This table shows summary measures, including the number of virological and treatment failures in each study.

Click here for additional data file.

Discussion

We performed a comprehensive systematic review of studies that reported on VF among patients switched to DTG-based maintenance therapy. Our meta-analysis shows that DTG-based dual therapy is successful in sustaining virological control in ART-experienced HIV-infected patients: only 12 of 1670 (0.7%) experienced a VF and none of them developed resistance mutations to DTG. On the contrary, 16 of 251 (6.4%) individuals switched to DTG monotherapy had a VF, of which more than one-half developed resistance to DTG. In comparison, recent trials evaluating InSTI-based triple maintenance combinations showed a similar virological failure rates [36, 37]. Although the proportion of patients experiencing a confirmed viral rebound on DTG-monotherapy does not seem to be higher than in patients on PI-monotherapy, the risk of losing future treatment options is higher with DTG-monotherapy [3]. Overall, our findings suggest that DTG-based monotherapy is not an appropriate simplification strategy and that further studies are urgently needed to confirm the long-term efficacy of DTG-based dual therapy.

DTG-based dual therapy is a promising simplification strategy, especially when combined with 3TC, as the likelihood of developing toxicity events and DDI on such regimens is very low. No drug resistance mutations to DTG developed among more than 1600 patients on dual therapy followed for 24 to 48 weeks and only one had a resistance mutation to another drug class. Although based on very few patients, the results seemed to be independent of previous virological failures. For instance, no virological failures were noted among patients on DTG/3TC despite the presence of a 184V mutation at the time of simplification in several studies. The impact of the latter mutation on viral fitness has been extensively described both in vitro [38] and in vivo [39], and could also potentially explain the improved treatment outcomes in these patients compared to those switched to DTG-monotherapy without any previous failures. Interestingly, similar observations were made for bPI-based regimens, for which efficacy was improved when 3TC was added, despite the presence of the 184V mutation [39].

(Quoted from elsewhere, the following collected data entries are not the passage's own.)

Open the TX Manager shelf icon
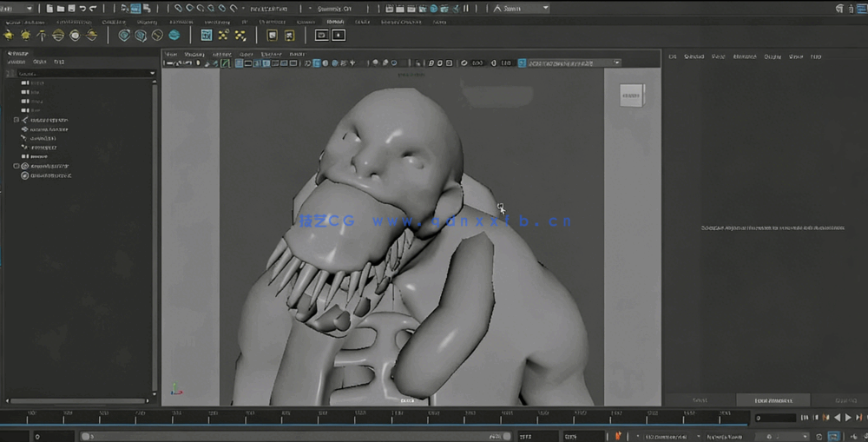Image resolution: width=868 pixels, height=442 pixels. point(207,35)
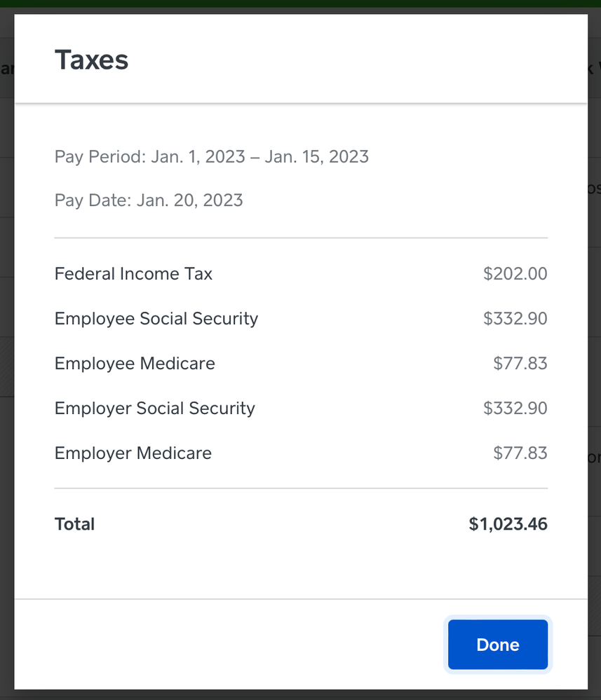Viewport: 601px width, 700px height.
Task: Click the $1,023.46 total amount
Action: (x=508, y=524)
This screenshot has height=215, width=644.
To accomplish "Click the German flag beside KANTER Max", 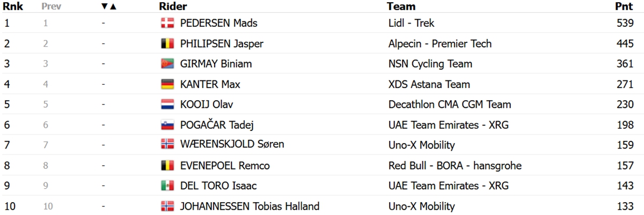I will point(167,84).
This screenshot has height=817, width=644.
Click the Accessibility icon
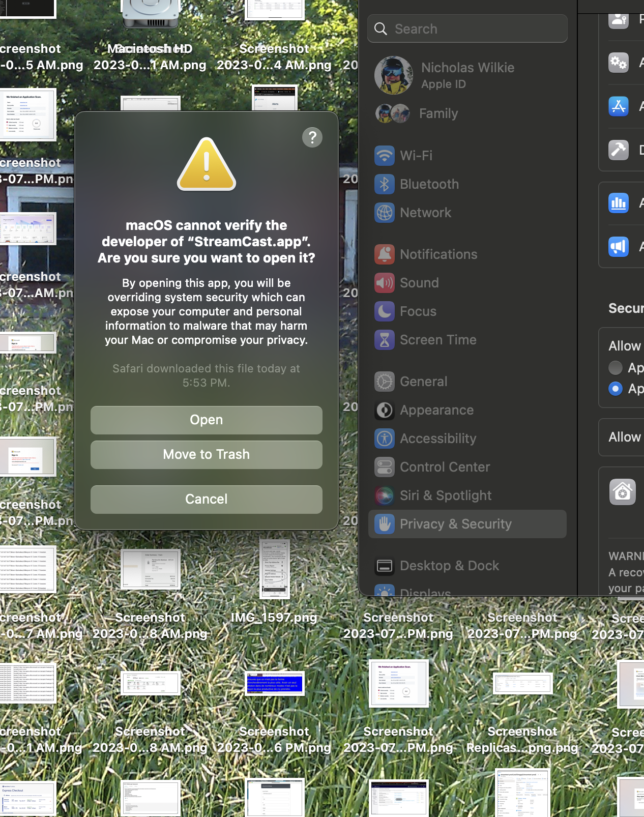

We also report on estimates of treatment failure, which includes other reasons for treatment interruptions, such as toxicity or loss to follow-up. In our meta-analysis, the proportion of patients experiencing this combined outcome was more than twice as high among patients on monotherapy compared to those on DTG-based dual therapy. Although this outcome is important in evaluating the clinical efficacy of a novel ART strategy, our capacity to analyze this outcome in detail was limited by the missing information on the specific reasons for treatment interruptions in many studies and by the small number of events, especially at 48 weeks of therapy.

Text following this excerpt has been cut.